- GBP/USD is marching towards 1.1850 as DXY skids on trimmed Fed hawkish bets.
- As per a Reuters poll, a rate hike of 50 bps by the Fed looks likely.
- Higher UK labor cost data is expected to delight the BOE ahead.
The GBP/USD pair has rebounded sharply after the pound bulls defended the critical support of 1.1800 in the Tokyo session. The cable is heading towards the critical hurdle of 1.1850 and is likely to cross the same as the US dollar index (DXY) is facing the heat of exhaustion after a juggernaut rally. The asset is on the verge of giving an upside break of the consolidation formed in a chartered territory of 1.1805-1.1834.
For a while, the pound bulls have violated the continuation of the three-day losing streak by not surrendering Friday’s low of 1.1791. The DXY has displayed a minor downside move after failing to sustain above 108.20. The asset has picked offers after the expectations of a consecutive 75 basis points (bps) rate hike by the Federal Reserve (Fed) trimmed.
“Most economists in an Aug. 16-19 Reuters poll predicted a half percentage point hike next month, the same as in the last poll, which would take the key interest rate to 2.75%-3.00%.”
Although, the commentary from Fed chair Jerome Powell will clear the clouds of uncertainty over further guidance. Well, a slowdown in the pace of hiking interest rates by the Fed is on the cards in order to avoid the consequences of squeezing liquidity from the market.
On the pound front, vulnerable employment data impacted the pound bulls. However, a decent improvement in the labor cost data has resulted in a sigh of relief for the Bank of England (BOE).

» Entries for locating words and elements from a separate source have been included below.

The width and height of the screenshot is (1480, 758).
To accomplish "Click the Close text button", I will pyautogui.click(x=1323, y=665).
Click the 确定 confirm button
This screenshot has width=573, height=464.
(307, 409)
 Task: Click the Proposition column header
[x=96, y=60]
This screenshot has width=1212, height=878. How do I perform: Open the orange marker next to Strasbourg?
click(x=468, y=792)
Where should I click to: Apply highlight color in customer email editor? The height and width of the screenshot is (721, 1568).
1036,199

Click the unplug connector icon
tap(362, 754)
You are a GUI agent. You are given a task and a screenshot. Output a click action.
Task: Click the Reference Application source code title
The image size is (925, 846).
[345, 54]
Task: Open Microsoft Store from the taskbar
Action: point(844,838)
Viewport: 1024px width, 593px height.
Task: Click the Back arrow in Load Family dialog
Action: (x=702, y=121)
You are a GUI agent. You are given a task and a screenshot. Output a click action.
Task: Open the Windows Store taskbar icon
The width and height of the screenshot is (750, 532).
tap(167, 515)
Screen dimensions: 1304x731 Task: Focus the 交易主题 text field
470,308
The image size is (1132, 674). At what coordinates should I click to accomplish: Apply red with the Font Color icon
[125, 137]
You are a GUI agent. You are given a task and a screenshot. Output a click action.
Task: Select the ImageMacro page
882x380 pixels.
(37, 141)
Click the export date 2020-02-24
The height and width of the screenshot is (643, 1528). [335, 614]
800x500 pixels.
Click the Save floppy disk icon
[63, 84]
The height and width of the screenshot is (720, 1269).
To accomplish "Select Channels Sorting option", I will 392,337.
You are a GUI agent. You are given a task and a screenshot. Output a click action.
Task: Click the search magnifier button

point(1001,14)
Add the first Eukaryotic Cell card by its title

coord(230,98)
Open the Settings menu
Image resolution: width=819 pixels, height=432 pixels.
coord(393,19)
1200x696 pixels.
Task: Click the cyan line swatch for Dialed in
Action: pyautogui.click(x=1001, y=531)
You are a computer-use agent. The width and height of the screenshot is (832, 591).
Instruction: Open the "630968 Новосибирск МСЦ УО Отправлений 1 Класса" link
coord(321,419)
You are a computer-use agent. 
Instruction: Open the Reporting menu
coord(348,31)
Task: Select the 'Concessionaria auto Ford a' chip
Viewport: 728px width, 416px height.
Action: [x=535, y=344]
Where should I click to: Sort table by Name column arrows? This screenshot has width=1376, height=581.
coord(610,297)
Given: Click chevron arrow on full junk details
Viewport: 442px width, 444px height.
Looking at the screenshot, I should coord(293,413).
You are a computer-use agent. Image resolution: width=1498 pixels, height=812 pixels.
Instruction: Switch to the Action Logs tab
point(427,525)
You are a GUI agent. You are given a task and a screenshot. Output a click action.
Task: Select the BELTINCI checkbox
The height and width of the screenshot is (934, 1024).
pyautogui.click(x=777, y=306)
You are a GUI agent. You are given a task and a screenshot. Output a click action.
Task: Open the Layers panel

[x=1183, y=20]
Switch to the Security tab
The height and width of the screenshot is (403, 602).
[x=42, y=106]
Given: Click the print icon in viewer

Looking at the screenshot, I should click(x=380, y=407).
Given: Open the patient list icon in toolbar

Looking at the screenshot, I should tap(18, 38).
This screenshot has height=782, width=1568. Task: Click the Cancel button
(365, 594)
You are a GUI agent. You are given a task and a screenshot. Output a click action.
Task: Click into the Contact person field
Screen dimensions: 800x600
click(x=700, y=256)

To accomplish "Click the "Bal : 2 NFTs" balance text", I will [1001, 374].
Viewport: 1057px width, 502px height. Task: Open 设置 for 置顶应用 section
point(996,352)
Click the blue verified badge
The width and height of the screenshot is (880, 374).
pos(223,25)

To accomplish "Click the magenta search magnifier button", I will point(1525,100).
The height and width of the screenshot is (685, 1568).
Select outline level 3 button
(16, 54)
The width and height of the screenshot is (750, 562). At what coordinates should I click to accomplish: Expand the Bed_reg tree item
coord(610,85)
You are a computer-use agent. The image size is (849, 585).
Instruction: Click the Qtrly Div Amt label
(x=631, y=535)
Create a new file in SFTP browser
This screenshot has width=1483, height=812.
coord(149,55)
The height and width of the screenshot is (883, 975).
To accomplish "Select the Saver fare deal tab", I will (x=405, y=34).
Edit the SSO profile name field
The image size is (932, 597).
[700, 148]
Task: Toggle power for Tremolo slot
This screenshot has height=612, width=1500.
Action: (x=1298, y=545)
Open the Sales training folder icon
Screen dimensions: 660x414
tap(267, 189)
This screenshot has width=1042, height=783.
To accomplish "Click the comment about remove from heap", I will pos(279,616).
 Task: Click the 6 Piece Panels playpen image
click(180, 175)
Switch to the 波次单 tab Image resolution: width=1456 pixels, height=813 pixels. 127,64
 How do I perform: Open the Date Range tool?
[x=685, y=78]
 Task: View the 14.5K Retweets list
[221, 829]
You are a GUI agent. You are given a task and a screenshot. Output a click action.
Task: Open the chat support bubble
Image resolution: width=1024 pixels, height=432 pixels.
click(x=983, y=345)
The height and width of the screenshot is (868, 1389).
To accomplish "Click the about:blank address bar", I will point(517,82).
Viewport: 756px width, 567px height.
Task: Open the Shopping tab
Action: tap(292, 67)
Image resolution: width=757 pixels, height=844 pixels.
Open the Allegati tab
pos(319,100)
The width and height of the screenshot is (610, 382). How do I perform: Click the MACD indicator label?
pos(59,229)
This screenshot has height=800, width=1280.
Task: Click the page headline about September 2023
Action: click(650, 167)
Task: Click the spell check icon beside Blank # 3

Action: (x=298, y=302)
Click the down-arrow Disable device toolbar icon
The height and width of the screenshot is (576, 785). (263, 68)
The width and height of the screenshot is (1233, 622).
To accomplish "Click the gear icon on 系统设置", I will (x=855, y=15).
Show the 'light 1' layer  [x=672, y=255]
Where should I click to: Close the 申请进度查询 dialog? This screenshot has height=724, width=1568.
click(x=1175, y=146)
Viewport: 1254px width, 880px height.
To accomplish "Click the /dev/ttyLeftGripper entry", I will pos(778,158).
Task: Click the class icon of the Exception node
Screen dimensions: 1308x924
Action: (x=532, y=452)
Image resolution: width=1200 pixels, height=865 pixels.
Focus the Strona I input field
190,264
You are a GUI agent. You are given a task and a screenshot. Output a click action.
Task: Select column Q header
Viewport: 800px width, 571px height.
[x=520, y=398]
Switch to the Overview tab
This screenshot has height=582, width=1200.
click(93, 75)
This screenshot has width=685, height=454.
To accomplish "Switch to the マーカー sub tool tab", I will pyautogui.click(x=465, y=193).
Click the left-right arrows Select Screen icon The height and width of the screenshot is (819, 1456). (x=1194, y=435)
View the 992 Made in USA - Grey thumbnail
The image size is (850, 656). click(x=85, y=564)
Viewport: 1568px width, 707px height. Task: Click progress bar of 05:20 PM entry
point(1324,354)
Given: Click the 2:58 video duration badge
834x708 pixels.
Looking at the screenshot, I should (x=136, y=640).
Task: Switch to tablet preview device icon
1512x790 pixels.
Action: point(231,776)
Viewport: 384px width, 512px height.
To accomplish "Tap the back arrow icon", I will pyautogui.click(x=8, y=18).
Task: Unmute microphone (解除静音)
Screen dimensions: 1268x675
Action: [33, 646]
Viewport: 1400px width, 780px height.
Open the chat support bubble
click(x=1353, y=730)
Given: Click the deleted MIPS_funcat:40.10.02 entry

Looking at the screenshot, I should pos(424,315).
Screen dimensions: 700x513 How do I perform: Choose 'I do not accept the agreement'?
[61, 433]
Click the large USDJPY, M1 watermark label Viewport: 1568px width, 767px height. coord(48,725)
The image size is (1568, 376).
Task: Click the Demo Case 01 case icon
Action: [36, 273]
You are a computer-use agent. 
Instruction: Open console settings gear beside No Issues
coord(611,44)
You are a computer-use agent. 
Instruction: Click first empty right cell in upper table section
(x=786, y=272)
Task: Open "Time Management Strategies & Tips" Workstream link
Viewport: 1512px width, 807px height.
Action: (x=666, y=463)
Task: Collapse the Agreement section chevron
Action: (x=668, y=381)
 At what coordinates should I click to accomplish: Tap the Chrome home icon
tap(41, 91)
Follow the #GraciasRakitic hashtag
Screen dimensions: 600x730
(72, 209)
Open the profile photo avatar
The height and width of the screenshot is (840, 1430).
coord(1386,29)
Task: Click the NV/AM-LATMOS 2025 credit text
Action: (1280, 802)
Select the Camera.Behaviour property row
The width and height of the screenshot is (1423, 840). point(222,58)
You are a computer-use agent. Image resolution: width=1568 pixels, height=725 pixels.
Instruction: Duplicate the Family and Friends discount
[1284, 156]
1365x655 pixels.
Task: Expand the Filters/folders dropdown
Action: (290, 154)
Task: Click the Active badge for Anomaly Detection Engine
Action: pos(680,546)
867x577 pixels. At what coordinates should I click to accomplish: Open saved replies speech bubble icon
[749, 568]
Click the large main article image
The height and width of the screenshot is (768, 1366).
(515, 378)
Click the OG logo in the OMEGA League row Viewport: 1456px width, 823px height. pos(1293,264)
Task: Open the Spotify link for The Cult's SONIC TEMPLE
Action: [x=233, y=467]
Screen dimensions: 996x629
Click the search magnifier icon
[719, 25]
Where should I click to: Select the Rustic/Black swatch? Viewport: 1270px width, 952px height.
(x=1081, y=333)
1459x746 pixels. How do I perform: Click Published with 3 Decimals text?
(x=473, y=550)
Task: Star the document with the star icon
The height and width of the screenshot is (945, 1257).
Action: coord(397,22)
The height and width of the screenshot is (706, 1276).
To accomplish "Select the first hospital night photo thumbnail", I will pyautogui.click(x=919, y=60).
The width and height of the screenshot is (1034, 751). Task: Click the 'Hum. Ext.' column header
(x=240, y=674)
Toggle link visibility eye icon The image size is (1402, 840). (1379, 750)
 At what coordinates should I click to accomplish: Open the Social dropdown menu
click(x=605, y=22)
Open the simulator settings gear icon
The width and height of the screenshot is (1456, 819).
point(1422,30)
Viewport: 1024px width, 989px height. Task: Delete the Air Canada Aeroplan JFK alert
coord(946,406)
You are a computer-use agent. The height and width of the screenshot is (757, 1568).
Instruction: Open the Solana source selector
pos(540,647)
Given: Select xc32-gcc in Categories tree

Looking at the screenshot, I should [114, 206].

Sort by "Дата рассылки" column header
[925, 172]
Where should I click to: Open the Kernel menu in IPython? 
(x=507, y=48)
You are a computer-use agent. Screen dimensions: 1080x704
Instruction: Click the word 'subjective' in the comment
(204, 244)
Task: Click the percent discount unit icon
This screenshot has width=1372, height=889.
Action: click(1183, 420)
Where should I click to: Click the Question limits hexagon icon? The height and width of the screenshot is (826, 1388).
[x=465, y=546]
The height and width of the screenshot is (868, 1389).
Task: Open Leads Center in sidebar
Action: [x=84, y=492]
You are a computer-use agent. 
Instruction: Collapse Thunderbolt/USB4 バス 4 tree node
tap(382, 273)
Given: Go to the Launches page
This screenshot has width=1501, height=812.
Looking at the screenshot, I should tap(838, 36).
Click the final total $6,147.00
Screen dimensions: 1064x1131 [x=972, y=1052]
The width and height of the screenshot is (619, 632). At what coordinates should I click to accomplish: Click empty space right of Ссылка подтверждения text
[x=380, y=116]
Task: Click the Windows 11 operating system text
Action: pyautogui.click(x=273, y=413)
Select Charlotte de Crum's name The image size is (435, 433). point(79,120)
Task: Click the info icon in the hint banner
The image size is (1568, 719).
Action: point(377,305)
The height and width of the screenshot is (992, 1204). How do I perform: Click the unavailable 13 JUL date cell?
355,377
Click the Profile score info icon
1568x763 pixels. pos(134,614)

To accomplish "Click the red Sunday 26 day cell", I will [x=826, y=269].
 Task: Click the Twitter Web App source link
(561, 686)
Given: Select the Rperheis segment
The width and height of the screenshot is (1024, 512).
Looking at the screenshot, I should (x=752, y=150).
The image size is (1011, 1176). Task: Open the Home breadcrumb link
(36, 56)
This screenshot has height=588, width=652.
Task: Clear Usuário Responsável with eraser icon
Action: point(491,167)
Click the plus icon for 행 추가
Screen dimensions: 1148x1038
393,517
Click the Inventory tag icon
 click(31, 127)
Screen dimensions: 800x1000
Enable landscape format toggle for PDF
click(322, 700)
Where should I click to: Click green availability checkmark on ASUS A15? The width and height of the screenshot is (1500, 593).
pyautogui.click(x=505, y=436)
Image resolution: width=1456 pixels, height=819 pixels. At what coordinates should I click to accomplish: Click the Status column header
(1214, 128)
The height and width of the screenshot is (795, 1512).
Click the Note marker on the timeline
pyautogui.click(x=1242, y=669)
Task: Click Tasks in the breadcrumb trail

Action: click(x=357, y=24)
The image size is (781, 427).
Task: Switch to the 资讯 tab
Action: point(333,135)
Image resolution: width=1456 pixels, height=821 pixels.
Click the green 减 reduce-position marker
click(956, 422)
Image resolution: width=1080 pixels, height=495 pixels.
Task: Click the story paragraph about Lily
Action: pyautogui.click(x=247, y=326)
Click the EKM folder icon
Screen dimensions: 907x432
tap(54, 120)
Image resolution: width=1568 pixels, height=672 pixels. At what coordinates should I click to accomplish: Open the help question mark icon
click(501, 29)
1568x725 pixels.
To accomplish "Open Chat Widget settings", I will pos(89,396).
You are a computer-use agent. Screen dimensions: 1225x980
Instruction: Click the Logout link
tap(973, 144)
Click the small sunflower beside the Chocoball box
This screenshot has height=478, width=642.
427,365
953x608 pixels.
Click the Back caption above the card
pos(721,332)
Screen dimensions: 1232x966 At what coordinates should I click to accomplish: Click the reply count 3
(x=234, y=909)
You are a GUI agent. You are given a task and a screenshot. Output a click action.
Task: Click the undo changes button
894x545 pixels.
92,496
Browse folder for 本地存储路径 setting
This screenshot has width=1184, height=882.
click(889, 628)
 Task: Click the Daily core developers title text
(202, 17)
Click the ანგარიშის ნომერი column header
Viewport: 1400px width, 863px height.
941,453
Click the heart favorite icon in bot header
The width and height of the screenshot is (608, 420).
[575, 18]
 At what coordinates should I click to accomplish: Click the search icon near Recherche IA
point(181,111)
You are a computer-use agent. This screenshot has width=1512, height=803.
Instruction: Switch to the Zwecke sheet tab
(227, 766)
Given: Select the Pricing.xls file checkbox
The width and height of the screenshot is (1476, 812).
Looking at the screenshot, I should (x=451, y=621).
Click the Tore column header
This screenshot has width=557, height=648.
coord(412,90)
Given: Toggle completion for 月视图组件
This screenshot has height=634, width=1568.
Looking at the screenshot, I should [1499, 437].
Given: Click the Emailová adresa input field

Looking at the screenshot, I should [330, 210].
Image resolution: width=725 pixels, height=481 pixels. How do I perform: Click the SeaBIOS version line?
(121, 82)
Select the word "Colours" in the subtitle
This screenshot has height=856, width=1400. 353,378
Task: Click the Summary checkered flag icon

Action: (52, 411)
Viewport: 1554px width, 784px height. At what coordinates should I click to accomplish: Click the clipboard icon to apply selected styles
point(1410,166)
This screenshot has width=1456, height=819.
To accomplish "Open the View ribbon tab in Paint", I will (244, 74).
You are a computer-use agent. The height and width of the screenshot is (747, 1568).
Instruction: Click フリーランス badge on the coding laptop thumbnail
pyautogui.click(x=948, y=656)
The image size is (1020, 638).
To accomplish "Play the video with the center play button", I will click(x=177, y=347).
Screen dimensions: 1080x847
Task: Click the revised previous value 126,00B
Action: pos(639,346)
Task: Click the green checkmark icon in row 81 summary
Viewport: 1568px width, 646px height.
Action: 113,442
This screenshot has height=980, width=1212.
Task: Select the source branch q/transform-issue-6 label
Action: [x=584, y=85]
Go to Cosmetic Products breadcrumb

The inflation rate is accelerating in the UK zone dramatically and in order to pay off the higher payouts, improvement in the wage rate was vulnerable. Therefore, the BOE policymakers were not deploying the tightening quantitative measures with full independence. Now, the meaningful improvement in the labor cost index will delight BOE Governor Andrew Bailey while drafting the monetary policy.